Work item ::
Copy the rows verbatim, starting at the line containing "The image size is (1881, 598)." and ending with the last line of the rows.

Material for the task ::
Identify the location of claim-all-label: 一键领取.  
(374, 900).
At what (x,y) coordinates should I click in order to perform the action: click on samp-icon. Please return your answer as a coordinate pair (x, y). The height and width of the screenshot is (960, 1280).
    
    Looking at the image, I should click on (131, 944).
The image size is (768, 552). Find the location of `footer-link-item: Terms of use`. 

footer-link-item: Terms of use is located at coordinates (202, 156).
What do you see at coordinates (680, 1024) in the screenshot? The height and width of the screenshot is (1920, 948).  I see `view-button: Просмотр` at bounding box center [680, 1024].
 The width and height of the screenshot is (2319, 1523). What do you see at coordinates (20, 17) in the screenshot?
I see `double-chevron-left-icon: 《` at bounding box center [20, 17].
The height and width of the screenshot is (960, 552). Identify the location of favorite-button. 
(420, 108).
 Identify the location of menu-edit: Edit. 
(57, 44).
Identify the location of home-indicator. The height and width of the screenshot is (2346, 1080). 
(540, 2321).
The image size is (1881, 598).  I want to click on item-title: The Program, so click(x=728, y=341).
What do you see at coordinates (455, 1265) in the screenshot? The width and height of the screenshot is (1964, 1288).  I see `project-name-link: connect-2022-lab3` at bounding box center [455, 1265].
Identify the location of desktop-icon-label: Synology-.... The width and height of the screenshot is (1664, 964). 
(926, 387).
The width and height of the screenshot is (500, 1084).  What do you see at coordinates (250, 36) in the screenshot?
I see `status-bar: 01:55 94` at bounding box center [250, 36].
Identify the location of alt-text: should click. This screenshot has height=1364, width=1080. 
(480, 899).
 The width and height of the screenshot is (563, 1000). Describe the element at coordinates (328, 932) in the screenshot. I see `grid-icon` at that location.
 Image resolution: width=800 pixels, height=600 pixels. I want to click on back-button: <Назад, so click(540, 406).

Problem solution ::
The image size is (1881, 598).  I want to click on item-title: The Program, so click(x=728, y=341).
What do you see at coordinates (455, 1265) in the screenshot? The width and height of the screenshot is (1964, 1288).  I see `project-name-link: connect-2022-lab3` at bounding box center [455, 1265].
Identify the location of desktop-icon-label: Synology-.... The width and height of the screenshot is (1664, 964). 
(926, 387).
The width and height of the screenshot is (500, 1084).  What do you see at coordinates (250, 36) in the screenshot?
I see `status-bar: 01:55 94` at bounding box center [250, 36].
Identify the location of alt-text: should click. This screenshot has height=1364, width=1080. 
(480, 899).
 The width and height of the screenshot is (563, 1000). Describe the element at coordinates (328, 932) in the screenshot. I see `grid-icon` at that location.
 Image resolution: width=800 pixels, height=600 pixels. I want to click on back-button: <Назад, so click(540, 406).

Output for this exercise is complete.